Past Reviews

Regional Reviews: Minneapolis/St. Paul

Perfect Arrangement
Walking Shadow Theatre Company
Review by Arthur Dorman | Season Schedule

Also see Arty's reviews of Spamalot, My Ántonia and A Trojan Woman and Deanne's review of Battle of the Improv All-Stars 2026


Elora Riley and Rachel Postle
Photo by Walking Shadow Theatre Company
I am too young to have watched the classic sit-com "I Love Lucy" episodes during their first-run evening broadcasts, starting in 1951, but relished every opportunity to watch reruns broadcast Monday through Friday mornings, which meant on days home from school due to illness or a school break, I was glued to the TV set. Over the years I surely have seen nearly every episode at least once and most of them multiple times.

That gave me plenty of chances to observe the apartment occupied by Lucy and Ricky Ricardo. The furniture was oddly arranged in that none of its seating allowed people to face one another, but rather, all faced the fourth wall from which the audience was watching. This worked for a sitcom filmed before a live audience but doesn't work for real life.

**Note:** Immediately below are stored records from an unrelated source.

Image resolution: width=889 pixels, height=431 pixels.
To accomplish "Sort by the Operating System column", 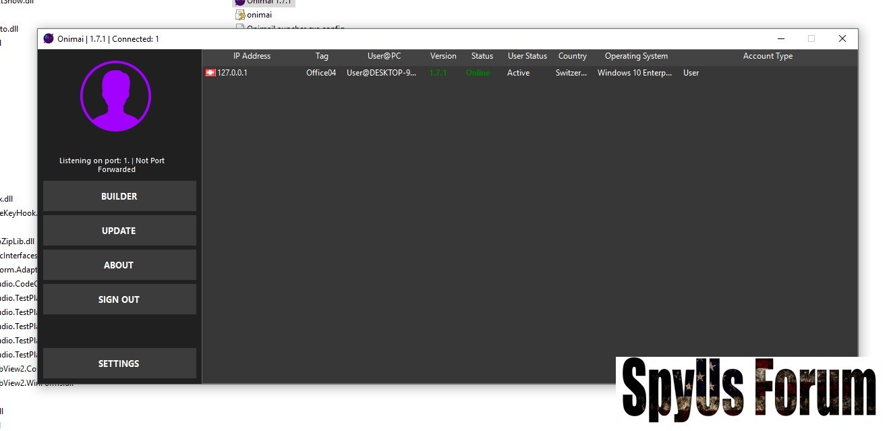I will pyautogui.click(x=635, y=56).
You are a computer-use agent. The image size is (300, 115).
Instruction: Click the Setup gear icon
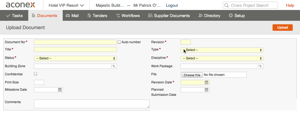[x=231, y=15]
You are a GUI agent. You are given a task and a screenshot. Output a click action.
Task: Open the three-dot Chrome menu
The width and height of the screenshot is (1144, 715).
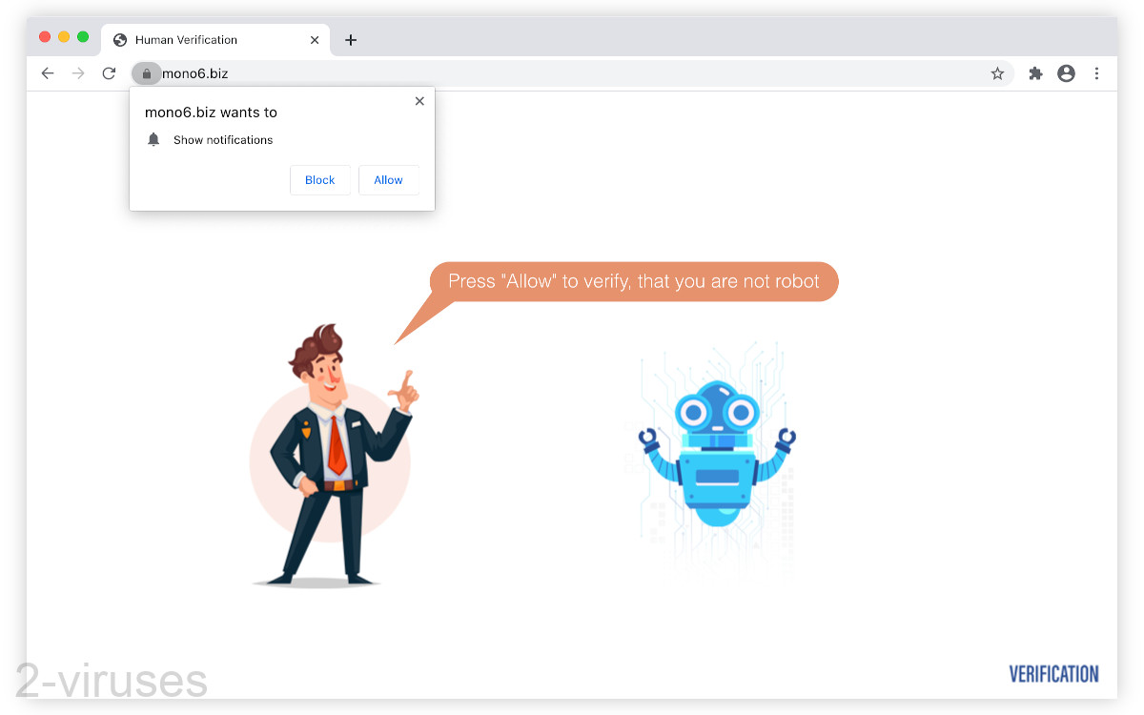click(1097, 73)
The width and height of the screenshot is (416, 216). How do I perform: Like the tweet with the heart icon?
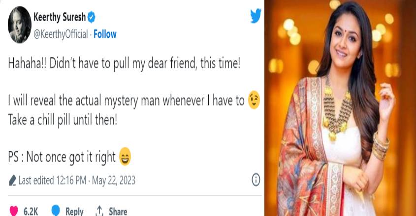[13, 211]
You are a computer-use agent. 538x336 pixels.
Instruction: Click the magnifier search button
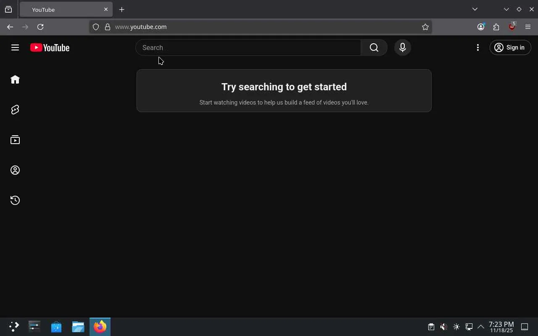click(374, 47)
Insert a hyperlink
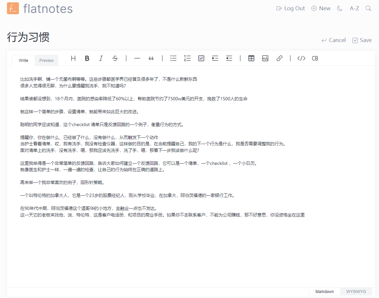Image resolution: width=379 pixels, height=298 pixels. [x=279, y=58]
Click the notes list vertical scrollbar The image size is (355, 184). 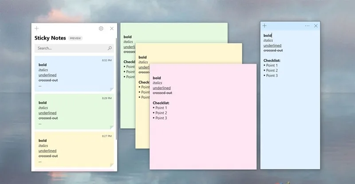[x=116, y=88]
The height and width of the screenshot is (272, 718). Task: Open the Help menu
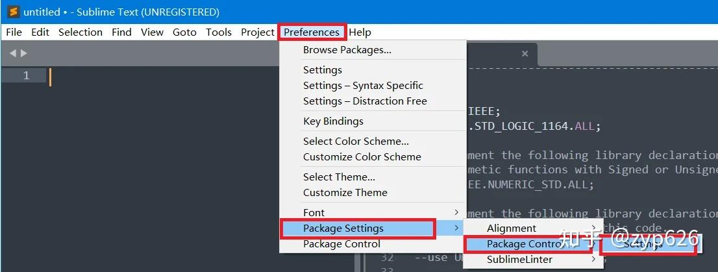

In Topher Payne's notes accompanying the script to his play Perfect Arrangement, he recommends that a production try to recreate the feel of an early 1950s sitcom by designing its single living room set to closely replicate the famous Ricardo living room. Like the Ricardos' home, it is arranged so that residents Bob and Millie Martindale and their next-door neighbors/best friends, Norma and Jim Baxter, could sit facing the audience rather than each other. Again, not an ideal arrangement for real people, but perfect for simplifying the staging of a performance.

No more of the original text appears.